- The seemingly unstoppable stock market rally is based on emotions not fundamentals, Zell says.
- "I think the current situation seems like irrational exuberance," he argues.
- Zell says he does see a path to increased economic growth due to tax reform and deregulation.
The seemingly unstoppable rally that's pushed the stock market to record high after record high is based on emotions not fundamentals, billionaire investor Sam Zell told CNBC on Tuesday.
"I think the current situation seems like irrational exuberance," said the founder and chairman of the property specialist firm Equity Group Investments. Referring to "irrational exuberance," he was echoing a warning that then-Federal Reserve Chairman Alan Greenspan famously issued in 1996 about the market environment.
Zell said on "Squawk Box" that tech stocks and other highflyers, which have been largely responsible for the rally, belie the rather tepid returns from "average companies."
All assets, including stocks and property values, are too expensive, Zell said, adding he's mostly in cash. On the real estate side, he said he's been "selling stuff." With a dearth of investment opportunities, he argued, the burden of holding cash is not as great as it would be otherwise.
Despite his rather pessimistic comments, Zell said he does see a path to increased economic growth due to the tax reform and deregulation policies of President Donald Trump.

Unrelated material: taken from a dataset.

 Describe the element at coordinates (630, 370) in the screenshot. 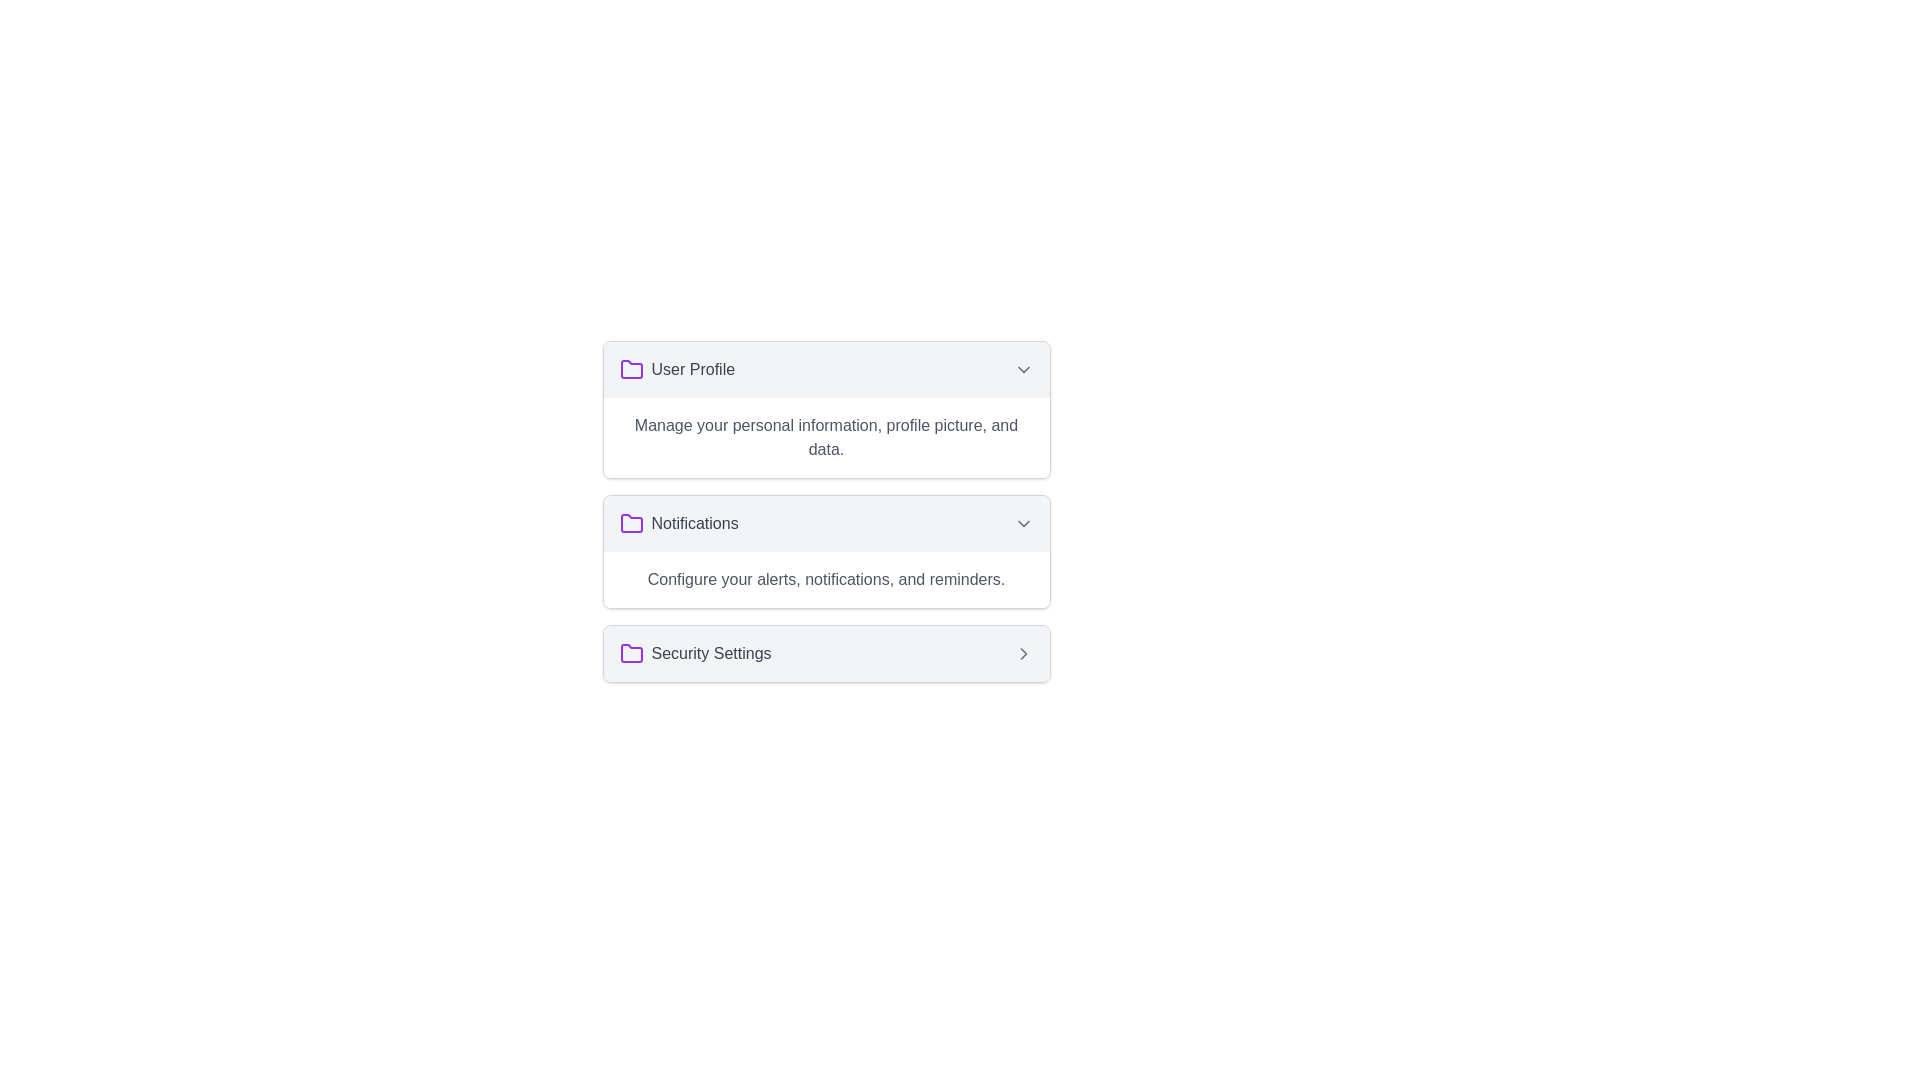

"I think the opportunity for the country to grow at 3 percent is real," but whether that happens remains to be seen, said Zell, who has described himself as socially liberal and fiscally conservative.

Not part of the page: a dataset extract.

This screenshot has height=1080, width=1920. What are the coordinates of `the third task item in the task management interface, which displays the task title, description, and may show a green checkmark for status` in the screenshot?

Economists in the latest CNBC/Moody's Analytics Survey upped their median fourth-quarter growth forecast on Friday by 0.4 to 3 percent.
That would make three-consecutive quarters of 3 percent growth, a goal of the White House. Trump critics remain skeptical on whether that type of economic activity can take hold long term.
Since the Great Recession ended in the second quarter of 2009, the recovery has averaged 2.1 percent annual growth, according to the St. Louis Federal Reserve.
GDP advances in the previous three expansions were more robust. From 1982 to 1990, annual growth averaged 4.2 percent; from 1991 to 2001, growth averaged 3.6 percent; and from 2001 to 2007, growth averaged 2.7 percent.